What to work on — When the string "computer" occurs in a line of the records, show that line.

Data to process —
++++

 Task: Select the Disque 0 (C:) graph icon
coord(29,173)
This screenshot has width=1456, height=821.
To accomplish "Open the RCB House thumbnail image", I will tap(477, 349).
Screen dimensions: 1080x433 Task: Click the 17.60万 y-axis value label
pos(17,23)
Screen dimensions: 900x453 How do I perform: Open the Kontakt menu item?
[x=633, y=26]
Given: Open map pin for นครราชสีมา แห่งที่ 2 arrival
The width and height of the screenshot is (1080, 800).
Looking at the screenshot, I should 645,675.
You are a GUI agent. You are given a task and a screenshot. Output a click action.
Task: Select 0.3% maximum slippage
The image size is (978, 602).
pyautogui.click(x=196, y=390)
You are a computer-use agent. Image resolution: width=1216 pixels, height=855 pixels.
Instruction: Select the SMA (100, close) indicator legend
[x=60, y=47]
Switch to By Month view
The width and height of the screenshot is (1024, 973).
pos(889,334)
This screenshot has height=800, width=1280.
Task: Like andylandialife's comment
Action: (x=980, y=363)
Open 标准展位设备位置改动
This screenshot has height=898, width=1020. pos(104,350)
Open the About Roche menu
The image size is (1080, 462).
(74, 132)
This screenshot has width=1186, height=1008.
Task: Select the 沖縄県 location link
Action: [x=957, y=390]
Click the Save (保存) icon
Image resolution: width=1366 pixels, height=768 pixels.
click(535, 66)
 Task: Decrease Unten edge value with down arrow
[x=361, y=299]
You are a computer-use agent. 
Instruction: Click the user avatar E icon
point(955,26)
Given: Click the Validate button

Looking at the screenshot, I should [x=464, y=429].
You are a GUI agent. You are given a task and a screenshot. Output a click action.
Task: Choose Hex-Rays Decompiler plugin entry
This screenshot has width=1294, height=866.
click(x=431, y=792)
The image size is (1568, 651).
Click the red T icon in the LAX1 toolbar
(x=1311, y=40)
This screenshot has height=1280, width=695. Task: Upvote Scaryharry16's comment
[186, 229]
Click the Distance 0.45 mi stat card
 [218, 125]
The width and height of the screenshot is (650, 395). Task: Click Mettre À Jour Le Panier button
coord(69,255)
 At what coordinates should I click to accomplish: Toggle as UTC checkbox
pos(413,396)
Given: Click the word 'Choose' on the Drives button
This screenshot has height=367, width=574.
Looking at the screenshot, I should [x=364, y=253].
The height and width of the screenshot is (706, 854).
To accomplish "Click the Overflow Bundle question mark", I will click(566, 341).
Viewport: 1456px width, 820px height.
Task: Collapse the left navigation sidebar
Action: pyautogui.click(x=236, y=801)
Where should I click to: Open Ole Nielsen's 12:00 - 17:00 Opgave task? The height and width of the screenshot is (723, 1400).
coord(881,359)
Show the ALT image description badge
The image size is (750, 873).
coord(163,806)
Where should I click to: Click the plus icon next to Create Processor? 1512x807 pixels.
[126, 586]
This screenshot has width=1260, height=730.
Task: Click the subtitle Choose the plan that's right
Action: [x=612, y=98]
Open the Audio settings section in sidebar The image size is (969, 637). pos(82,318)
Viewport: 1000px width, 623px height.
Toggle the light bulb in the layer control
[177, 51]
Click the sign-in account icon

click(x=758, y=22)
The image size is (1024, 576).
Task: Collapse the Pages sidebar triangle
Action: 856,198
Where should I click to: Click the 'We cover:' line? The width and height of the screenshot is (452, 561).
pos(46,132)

++++

Exercise solution —
You are a computer-use agent. Image resolution: width=1216 pixels, height=855 pixels.
You are a computer-use agent. 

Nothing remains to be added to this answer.